On the tarmac, we transfer to a black Tahoe rental.
Cold air claws my lungs—dry, high-altitude.
As I clip my seat belt, I clear my throat.
The time for nervousness has passed. The SUV slips onto the highway.
Pines blur. Snowbanks stack roadside like frosted ramparts.
My nerves buzz beneath cashmere, but excitement swells too—an energy that feels eerily like pre-grand-opening adrenaline multiplied by forever.
If she cannot or will not raise this child, I will.
I would trade boardrooms for playgrounds, turn meeting decks into bedtime forts, and memorize dinosaur taxonomy instead of P&L variances. The longing sits ready, willing, and able. All she has to do is say the word.

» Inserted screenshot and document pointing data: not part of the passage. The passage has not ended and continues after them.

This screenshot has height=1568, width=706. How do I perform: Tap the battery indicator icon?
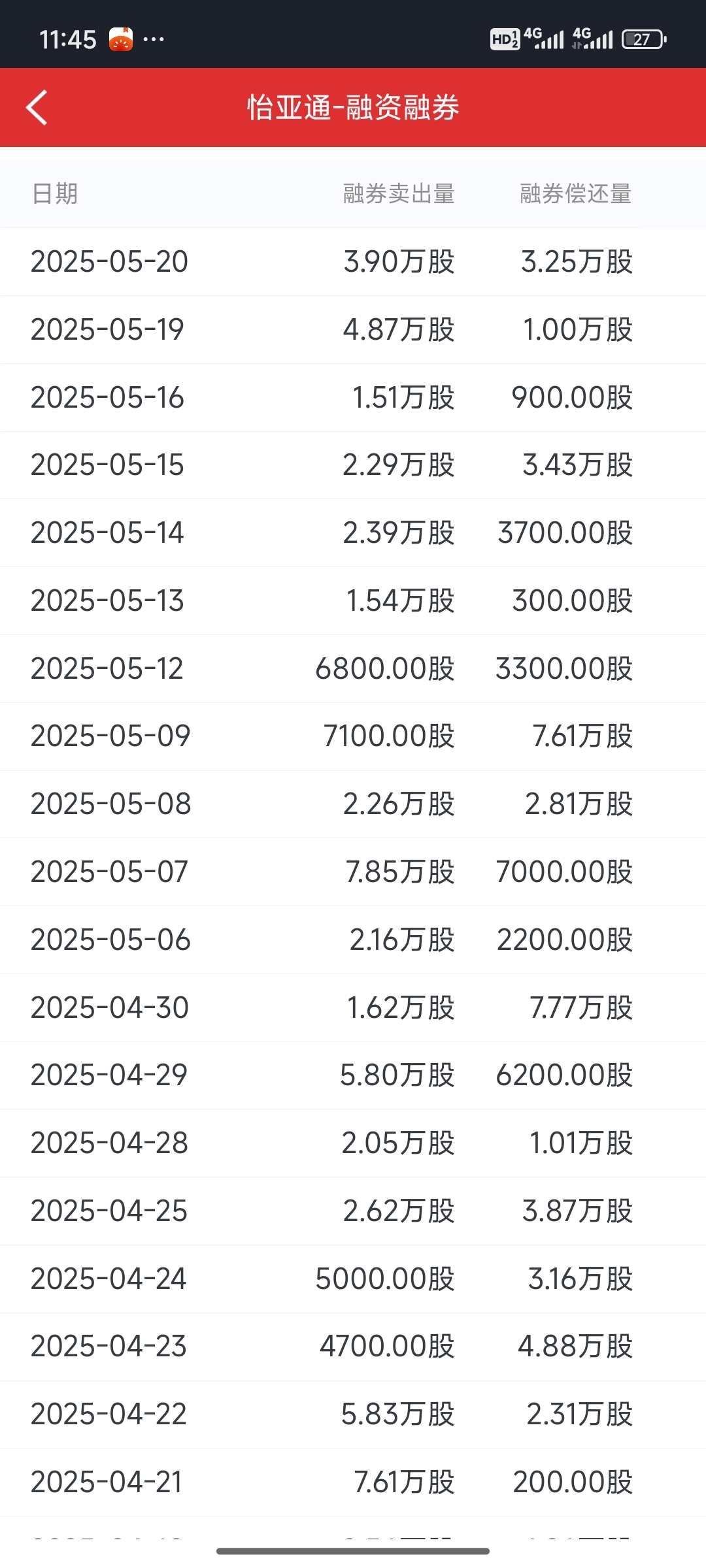(x=644, y=39)
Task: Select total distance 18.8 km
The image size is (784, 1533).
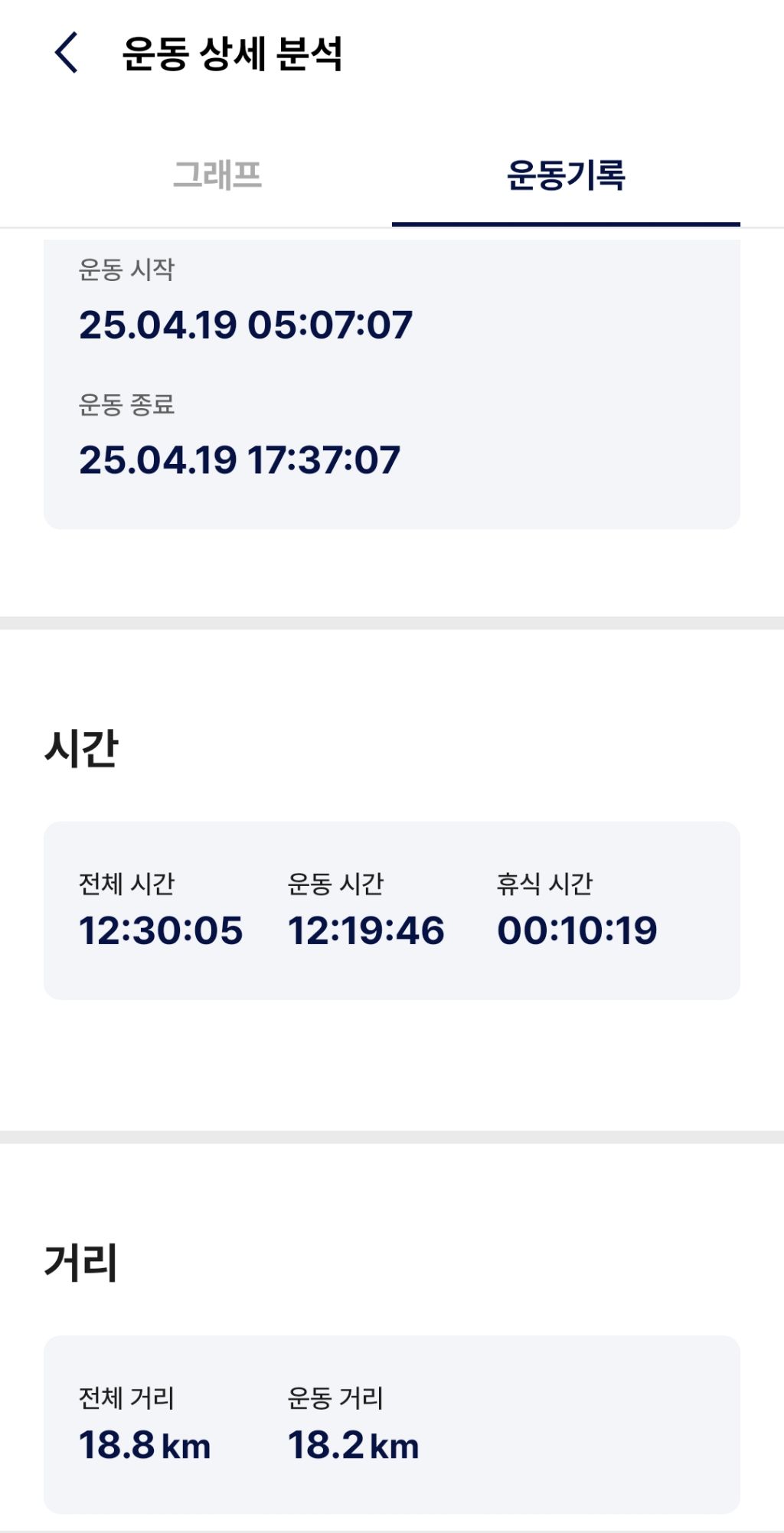Action: pos(145,1446)
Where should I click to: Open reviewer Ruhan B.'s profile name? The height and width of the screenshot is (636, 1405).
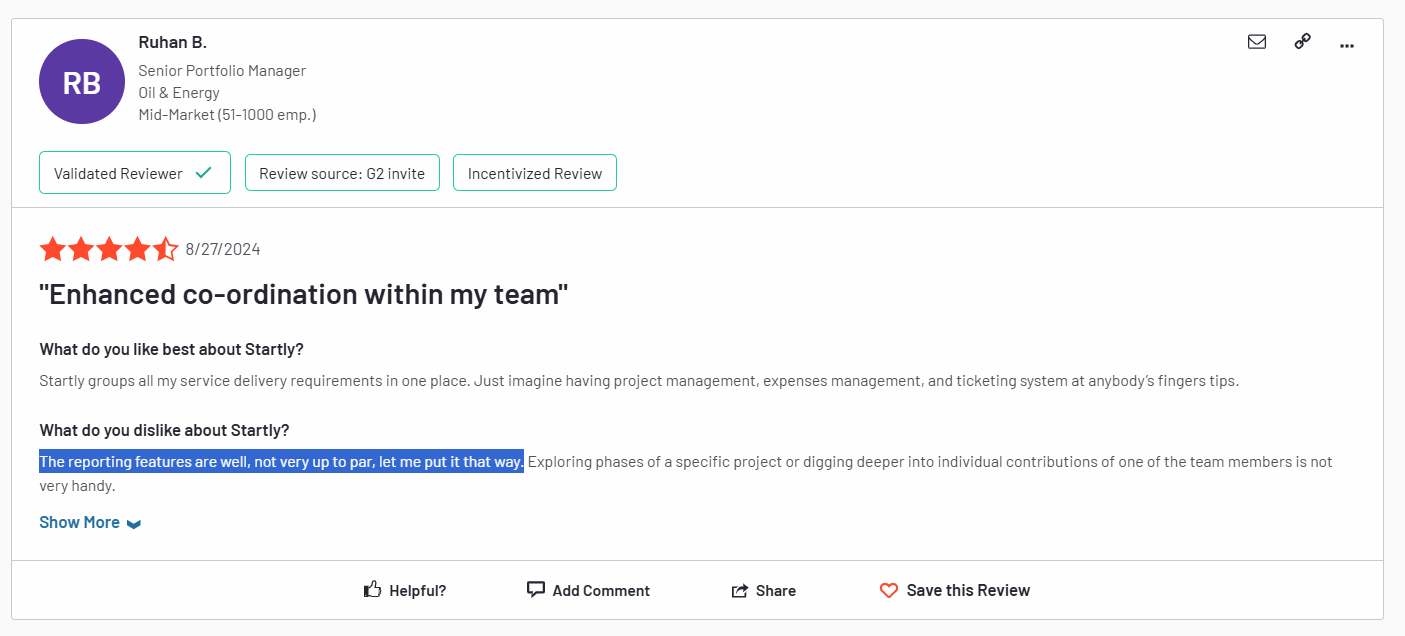coord(172,42)
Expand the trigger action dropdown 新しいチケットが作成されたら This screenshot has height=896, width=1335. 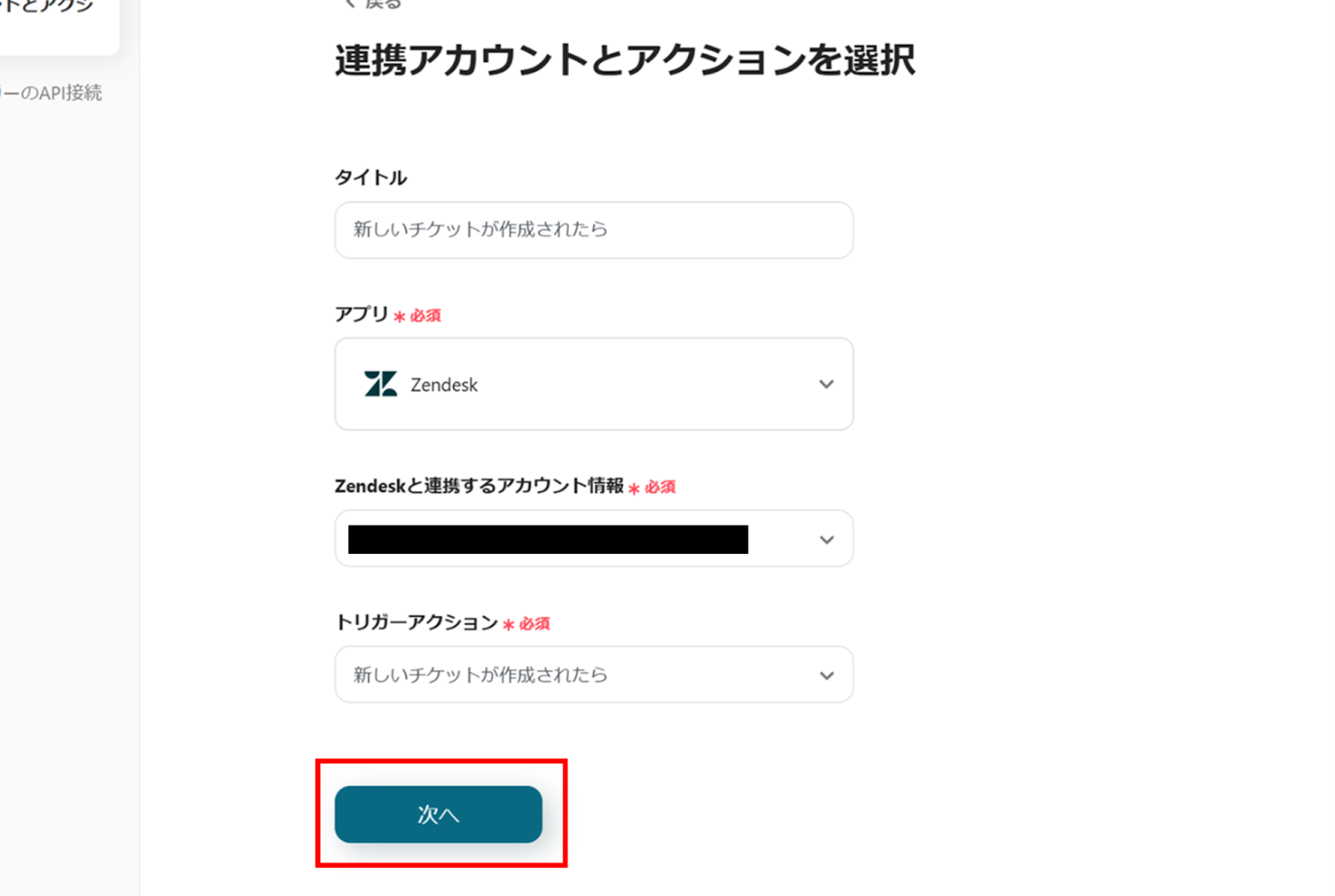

For now, that variable remains unknown. The only certainty is support. Still, hope flickers, persistent as a lighthouse in a storm.
I rest my gloved hand on the window, watching peaks approach. Somewhere ahead, a woman who reprogrammed my future with a single smile nurses a headache and a secret. We are minutes from rewriting the story she thought was hers alone.
“Drive faster,” Tic instructs the chauffeur.
I echo silently, yes, faster . Because my heart is already there, pacing a chalet hallway, rehearsing words of reassurance. If she wants lightened burdens, I will carry them, cradle and all.